How to check if an email address exists without sending an email?

Question

I have come across this PHP code to check email address using SMTP without sending an email.

Has anyone tried anything similar or does it work for you? Can you tell

Answer 1

Although this question is a bit old, this service tip might help users searching for a similar solution checking email addresses beyond syntax validation prior to sending.

I have been using this open sourced service for a more in depth validating of emails (checking for mx records on the e-mail address domain etc.) for a few projects with good results. It also checks for common typos witch is quite useful. Demo here.

Answer 2

I can confirm Joseph's and Drew's answers to use RCTP TO: <address_to_check>. I would like to add some little addenda on top of those answers.

Catch-all providers

Some mail providers implement a catch-all policy, meaning that *@mydomain.com will return positive to the RCTP TO: command. But this doesn't necessarily mean that the mailbox "exists", as in "belongs to a human". Nothing much can be done here, just be aware.

IP Greylisting/Blacklisting

Greylisting: 1st connection from unknown IP is blocked.
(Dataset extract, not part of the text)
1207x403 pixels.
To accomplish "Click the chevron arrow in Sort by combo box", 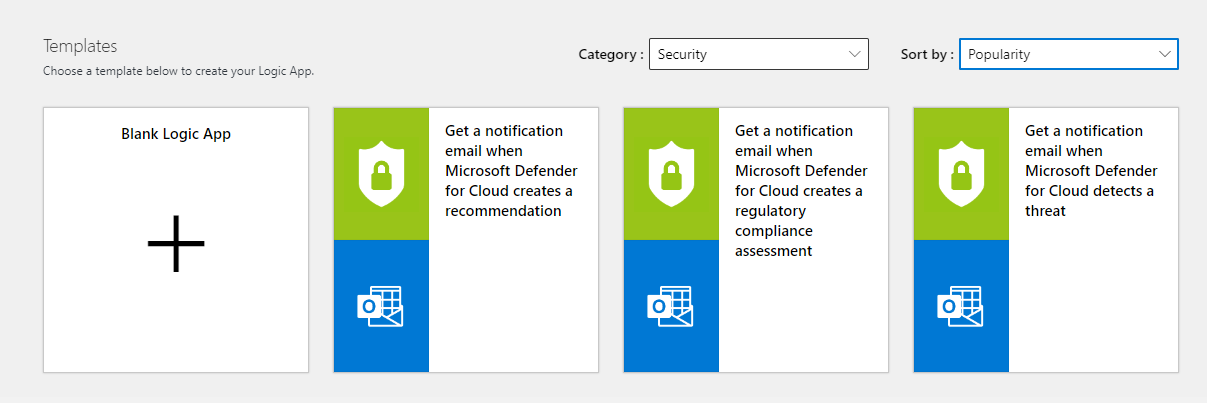I will 1164,54.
Solution: retry at least 2 times.

Blacklisting: if you send too many requests from the same IP, this IP is blocked. Solution: use IP rotation; Reacher uses Tor.
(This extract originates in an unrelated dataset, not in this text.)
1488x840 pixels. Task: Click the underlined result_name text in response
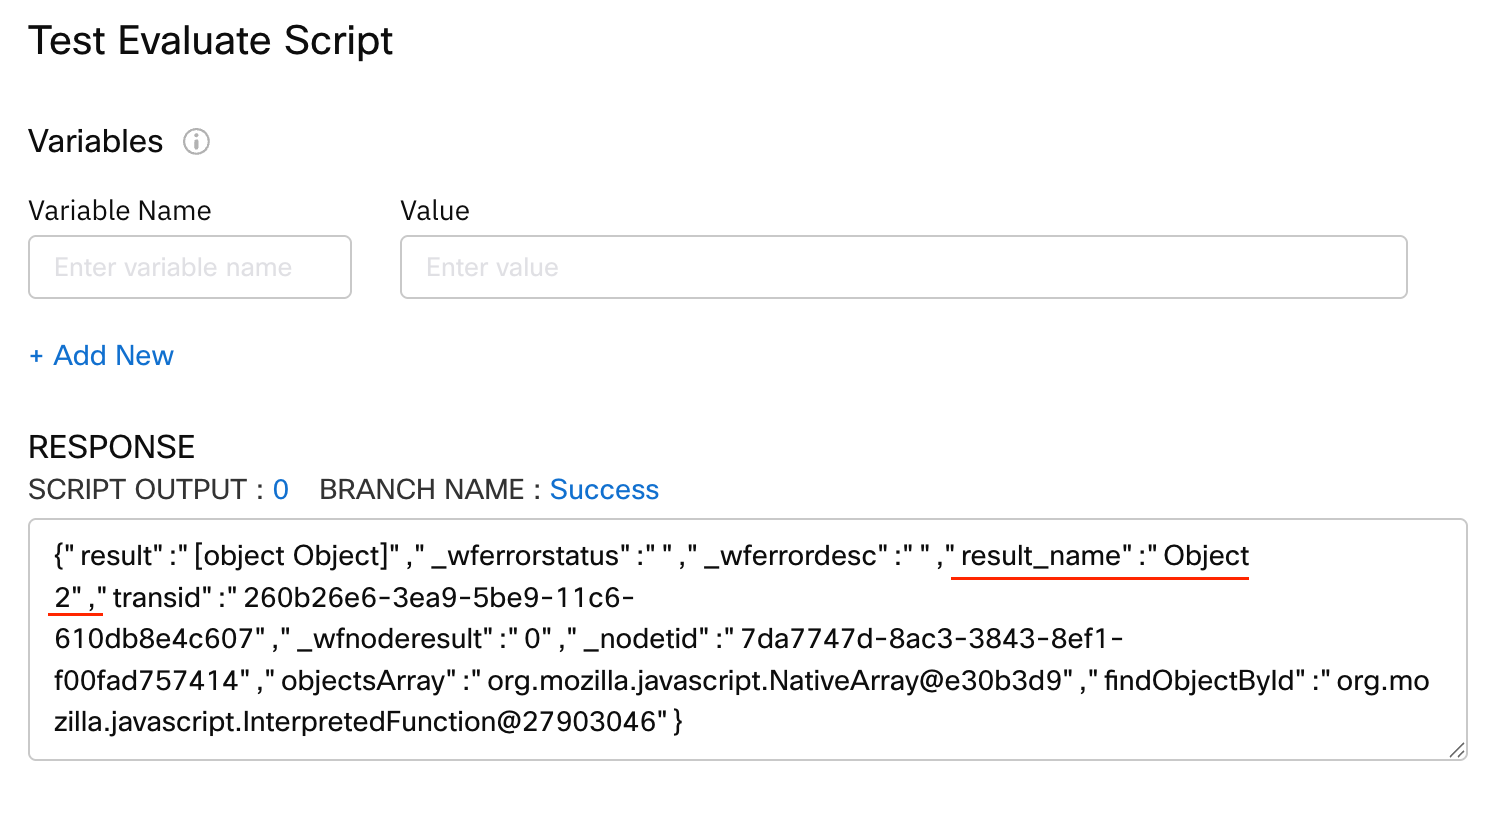[1040, 556]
HTTP requests on sign-up forms

This is very provider-specific, but you sometimes can use well-crafted HTTP requests, and parse the responses of these requests to see if a username already signed up or not with this provider.

Here is the relevant function from an open-source library I wrote to check *@yahoo.com addresses using HTTP requests: check-if-email-exists. I know my code is Rust and this thread is tagged PHP, but the same ideas apply.

Full Inbox

This might be an edge case, but when the user has a full inbox, RCTP TO: will return a 5.1.1 DSN error message saying it's full. This means that the account actually exists!

Disclosure

I run Reacher, a real-time email verification API. My code is written in Rust, and is 100% open-source. Check it out if you want a more robust solution:

Github: https://github.com/amaurymartiny/check-if-email-exists

With a combination of various techniques to jump through hoops, I manage to verify around 80% of the emails my customers check.

Answer 3

There are two methods you can sometimes use to determine if a recipient actually exists:

1. You can connect to the server, and issue a VRFY command. Very few servers support this command, but it is intended for exactly this. If the server responds with a 2.0.0 DSN, the user exists.

   VRFY user
   

2. You can issue a RCPT, and see if the mail is rejected.

   MAIL FROM:<>
   RCPT TO:<user@domain>
   

If the user doesn't exist, you'll get a 5.1.1 DSN. However, just because the email is not rejected, does not mean the user exists. Some server will silently discard requests like this to prevent enumeration of their users. Other servers cannot verify the user and have to accept the message regardless.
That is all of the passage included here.